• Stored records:
───
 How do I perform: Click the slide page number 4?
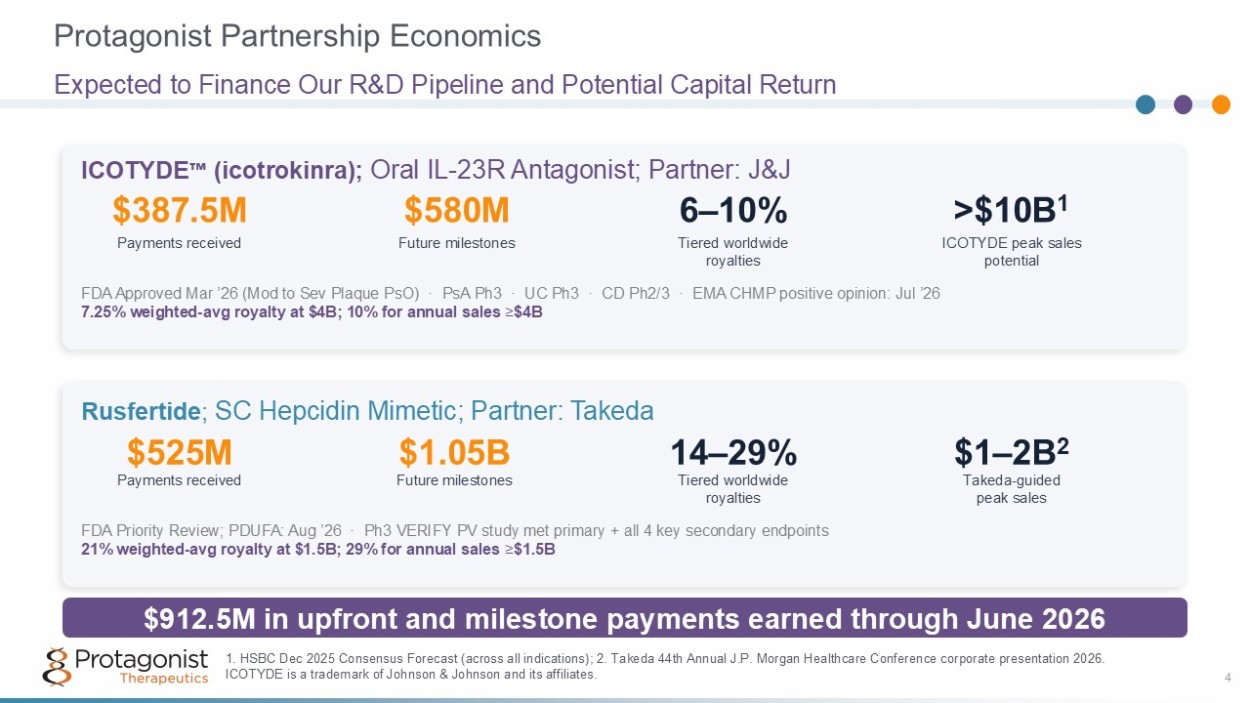pos(1227,680)
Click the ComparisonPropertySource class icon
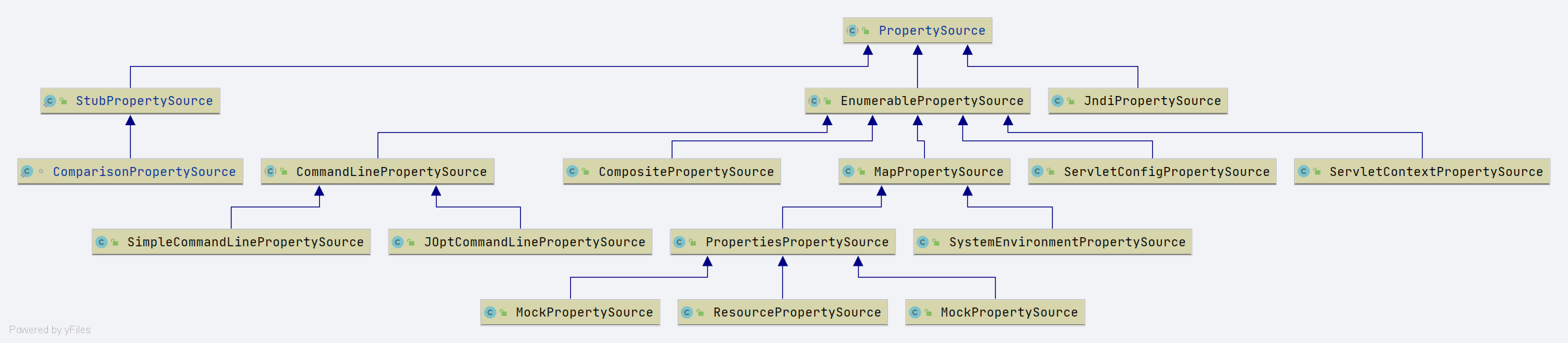Screen dimensions: 1568x343 [27, 171]
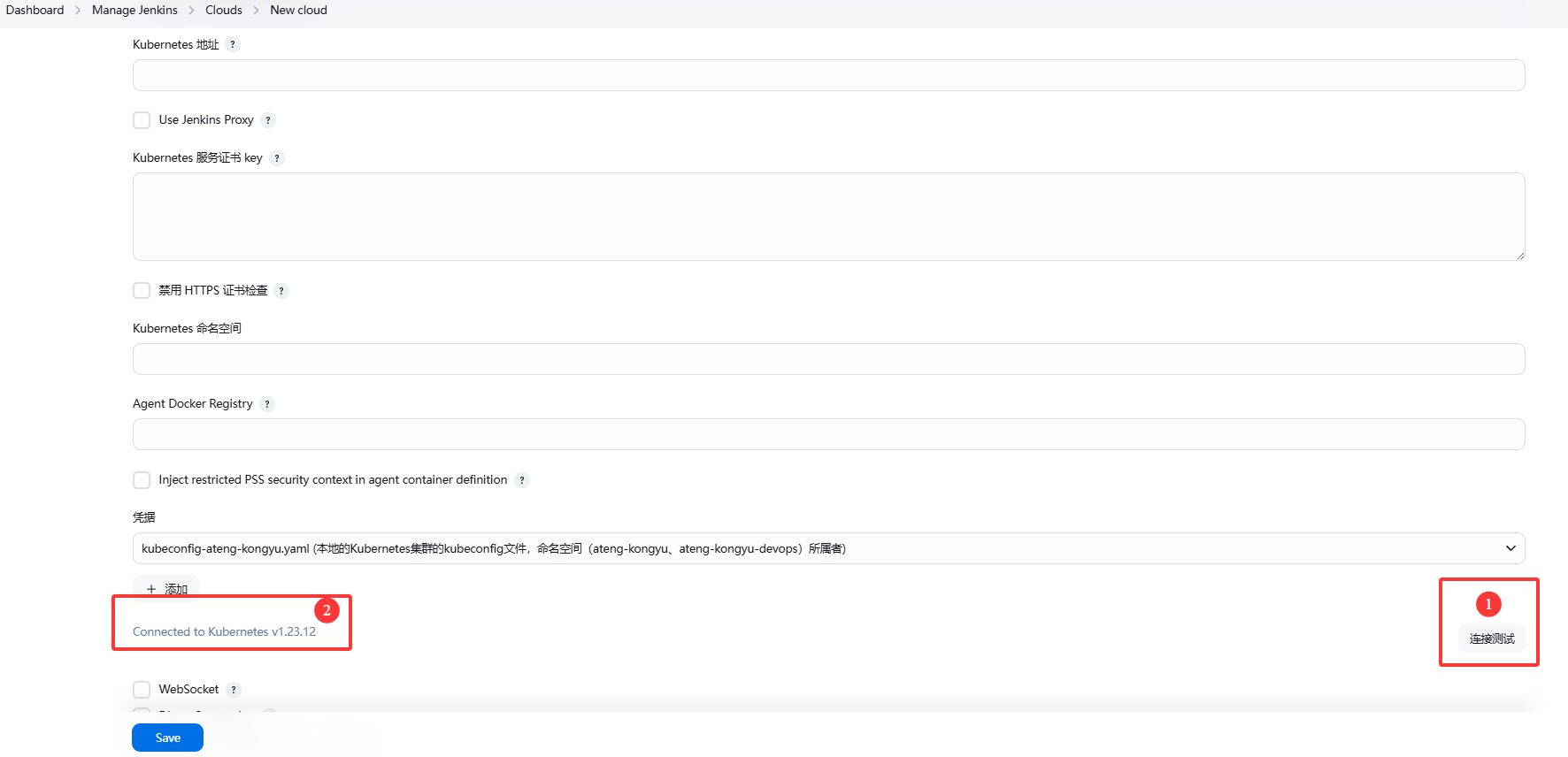Save the cloud configuration
This screenshot has width=1568, height=757.
pyautogui.click(x=167, y=738)
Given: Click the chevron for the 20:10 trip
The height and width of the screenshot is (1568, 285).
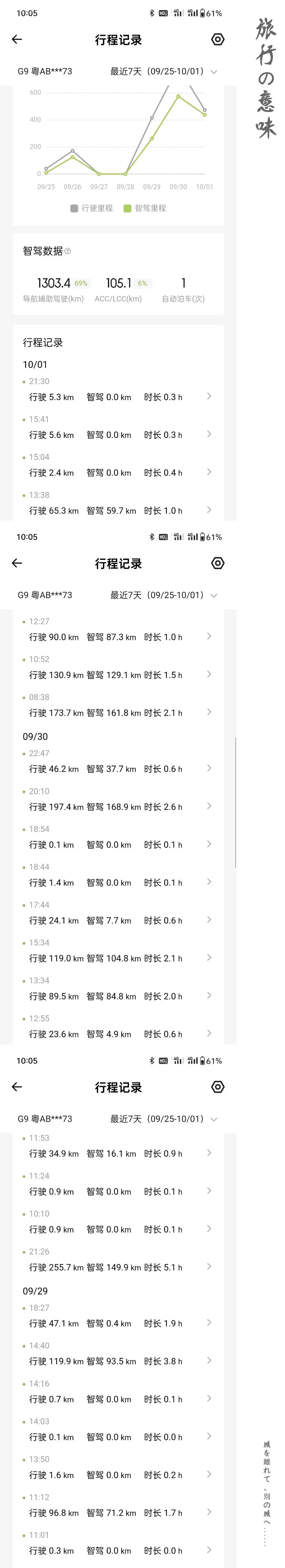Looking at the screenshot, I should pyautogui.click(x=209, y=806).
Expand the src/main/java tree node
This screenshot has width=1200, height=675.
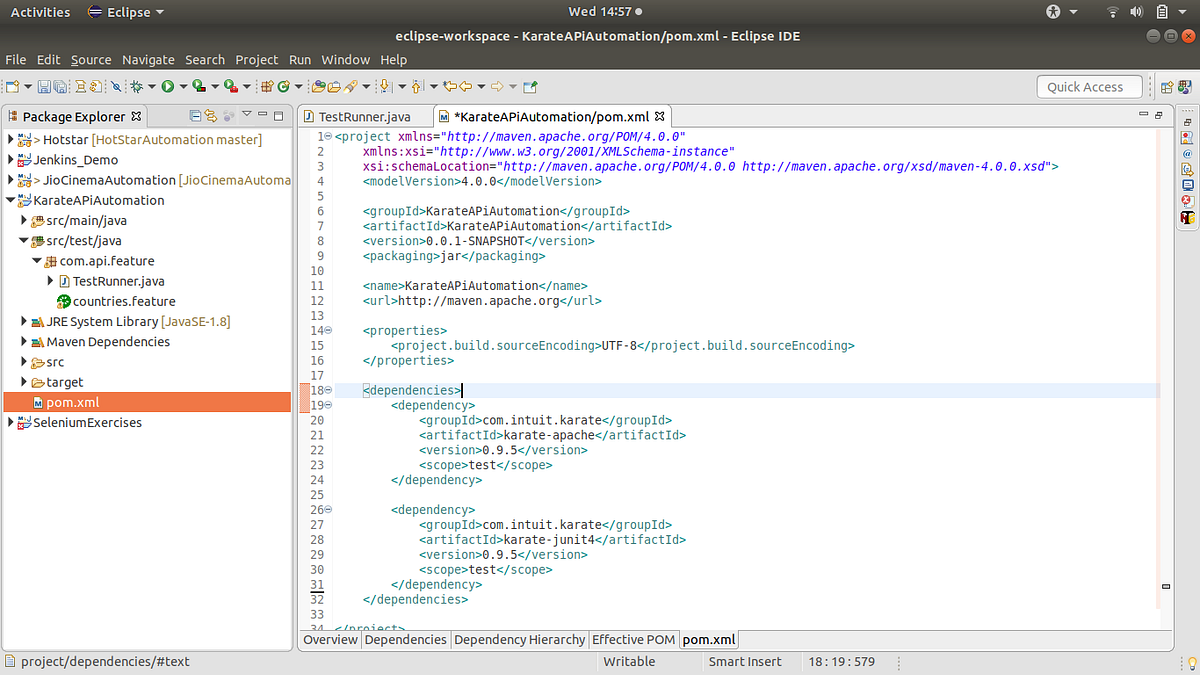pyautogui.click(x=24, y=220)
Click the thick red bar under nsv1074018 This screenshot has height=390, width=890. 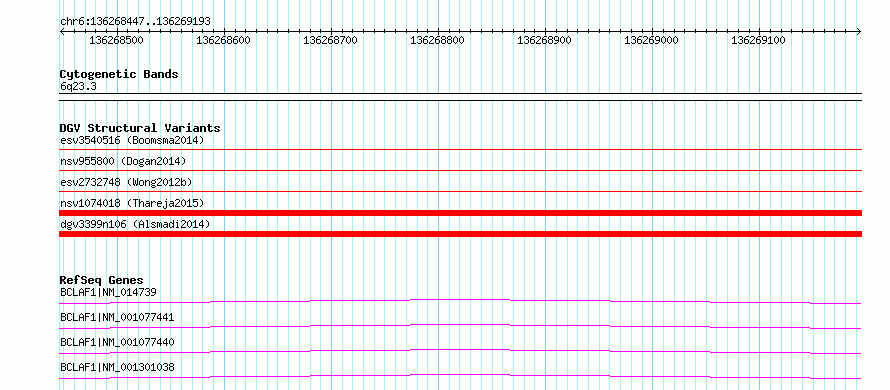pyautogui.click(x=460, y=213)
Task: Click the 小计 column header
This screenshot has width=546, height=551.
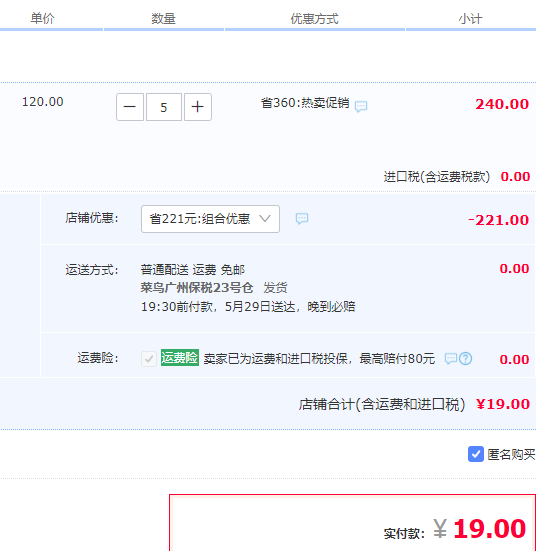Action: [x=470, y=19]
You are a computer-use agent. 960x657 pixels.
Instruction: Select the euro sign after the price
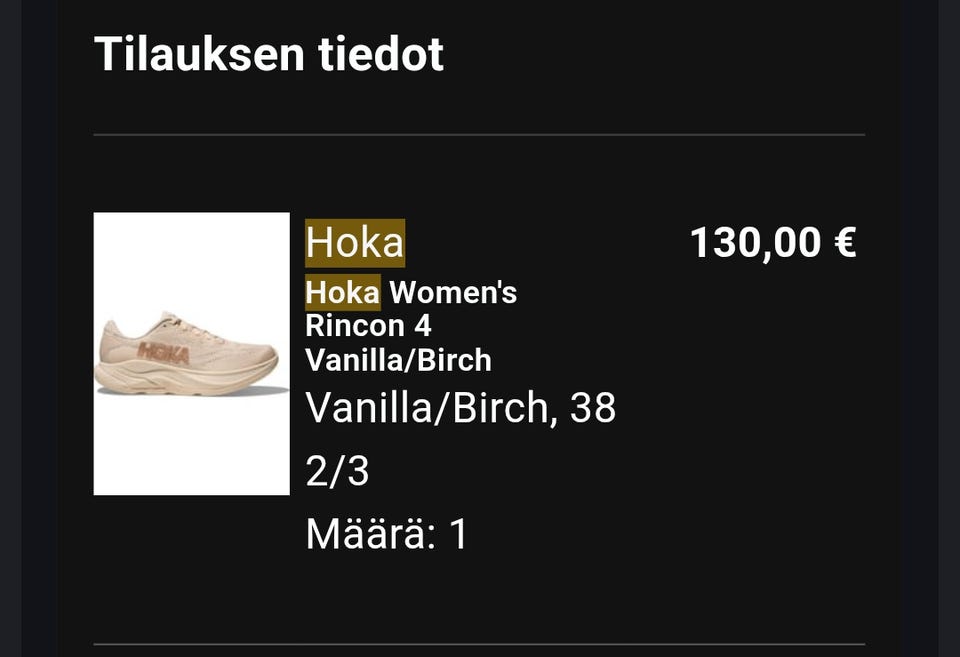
───
Leave out the pictures, and write out exactly the lines from the line containing "You are a computer-use agent. 960x657 pixels." through the end of the records above.

• Written reply:
You are a computer-use agent. 960x657 pixels.
Instruction: Select the euro sign after the price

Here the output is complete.